Jointly funded with the Robert Wood Johnson Foundation
About 41 million uninsured Americans were estimated to be eligible for Medicaid or subsidized insurance under the Affordable Care Act (ACA). However, the implementation of a healthcare reform package failed to garner widespread support among the American public. For instance, in a January 2015 Kaiser Family Foundation survey, 46 percent of respondents said that they wanted Congress either to repeal the law or scale it back, and the same proportion said they viewed the law unfavorably. Even some individuals who were newly insured by the ACA continue to oppose it.
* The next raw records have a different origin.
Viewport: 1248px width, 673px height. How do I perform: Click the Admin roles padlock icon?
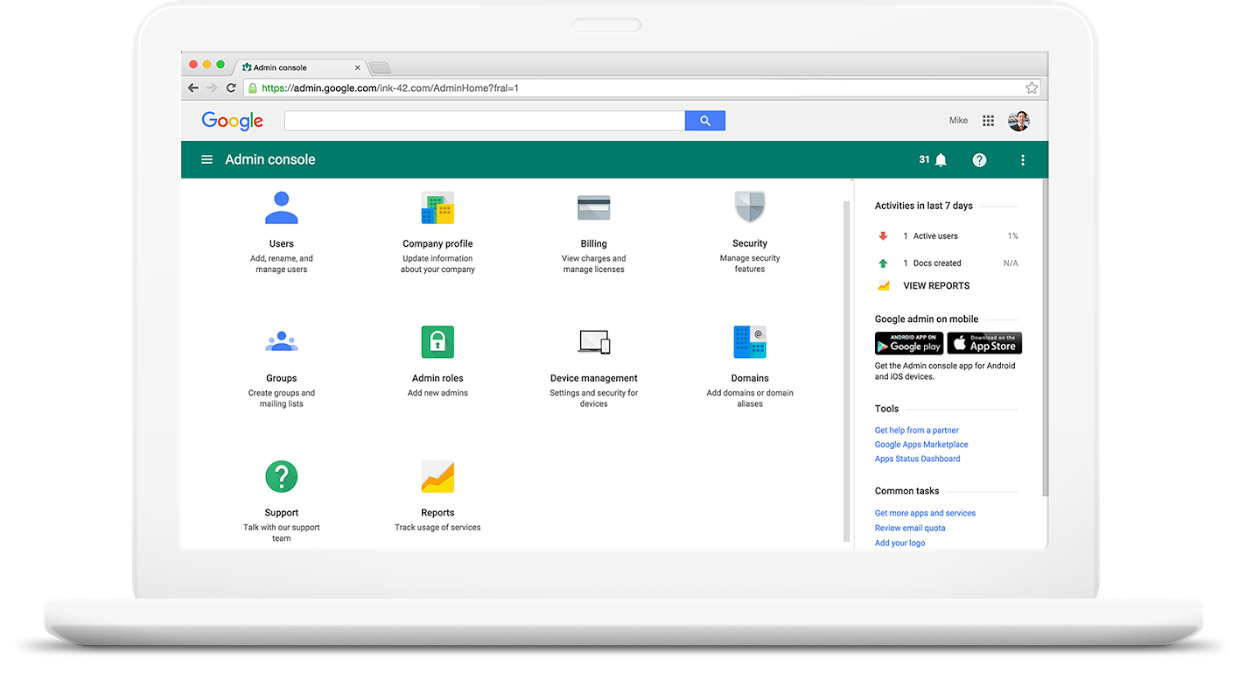(437, 342)
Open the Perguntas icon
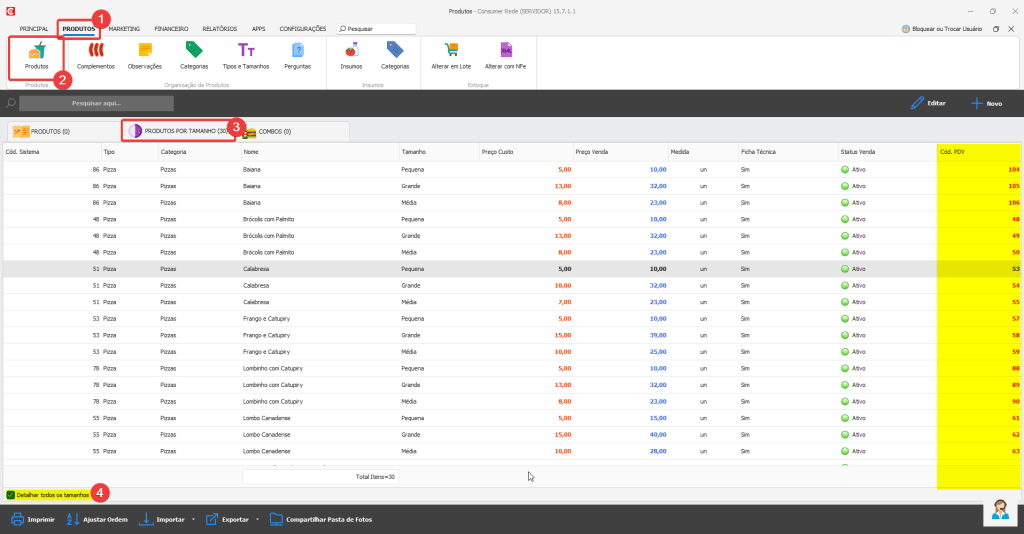 [x=297, y=51]
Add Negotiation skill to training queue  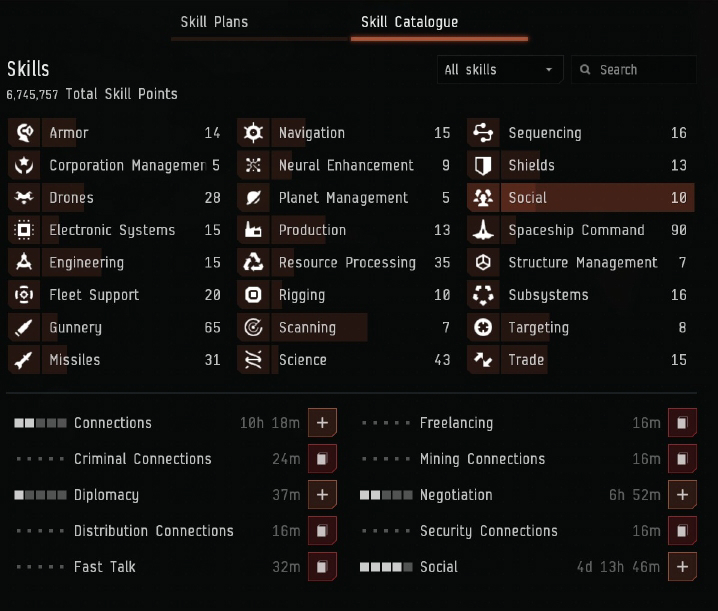[683, 495]
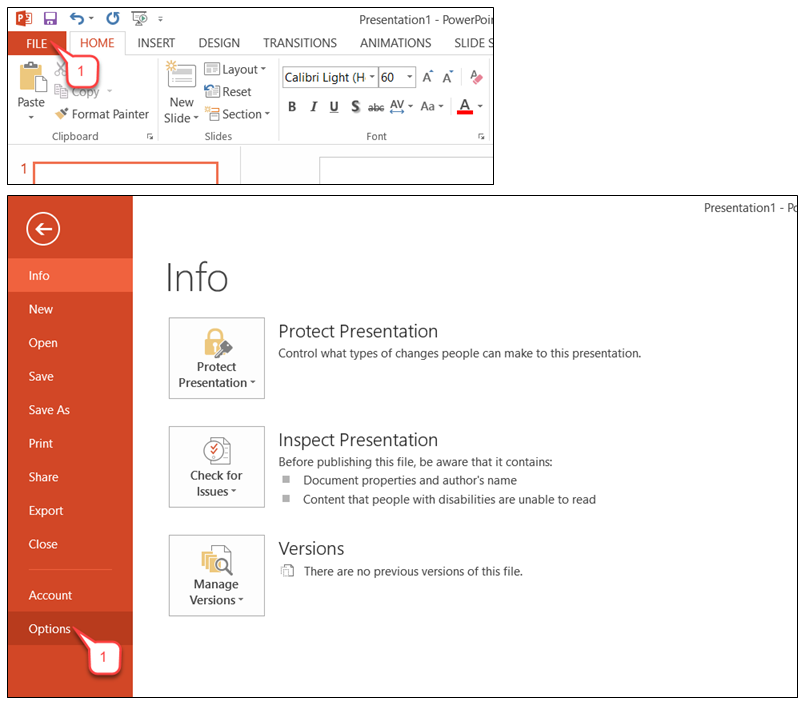This screenshot has width=804, height=705.
Task: Toggle underline formatting
Action: tap(332, 107)
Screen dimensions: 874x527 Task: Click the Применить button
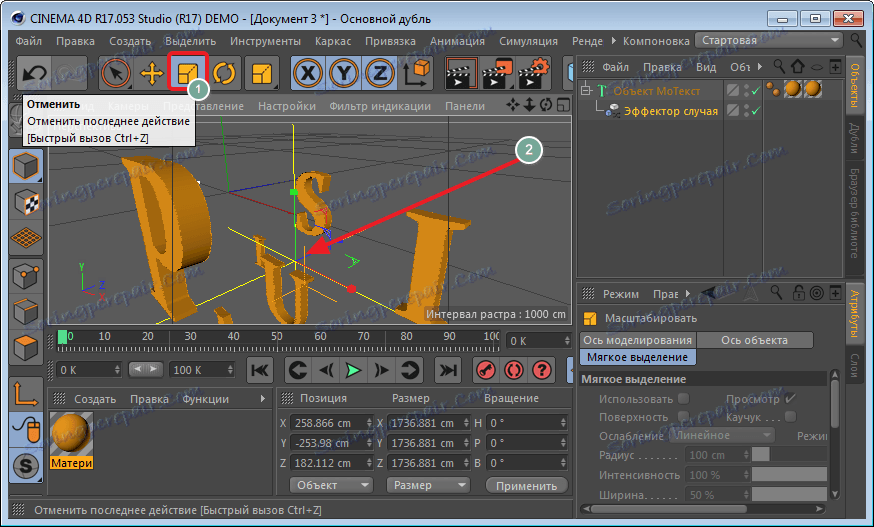524,485
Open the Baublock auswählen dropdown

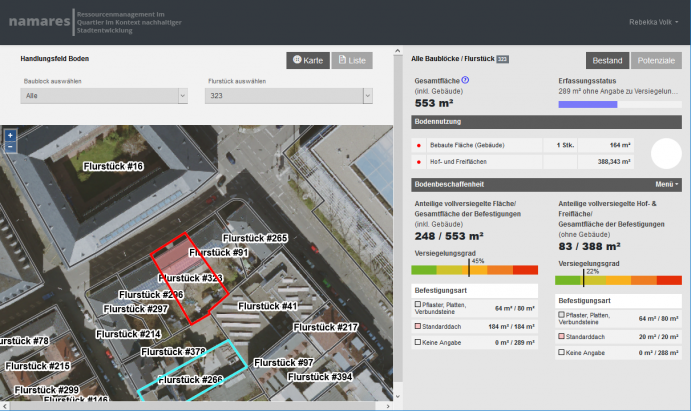click(104, 96)
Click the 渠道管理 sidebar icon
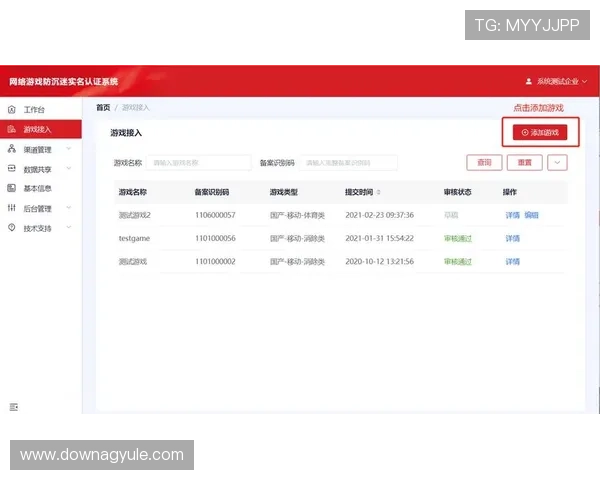The image size is (600, 480). [12, 149]
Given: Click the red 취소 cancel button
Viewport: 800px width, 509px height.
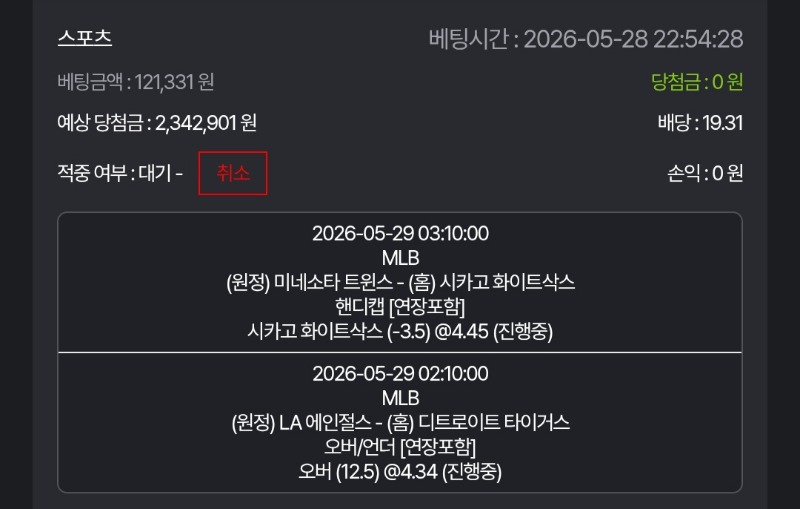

In this study, political scientist Amy Lerman will examine the factors contribute to continued opposition to the ACA. She will look at why so many uninsured individuals have yet to enroll and investigate how the implementation of the ACA has influenced individual political behavior and attitudes. Lerman has partnered with Enroll America, a national, non-partisan health advocacy organization that works to maximize the number of Americans with health insurance coverage. In concert with their data analytics department, Lerman will complete a series of large-scale field experiments, as well as observational analyses of data sets, and a series of survey experiments. Her study will examine how three factors—partisanship/ideology, information, and personal experience—interact to affect insurance take-up, perceptions of the ACA, attitudes towards government, and patterns of political participation.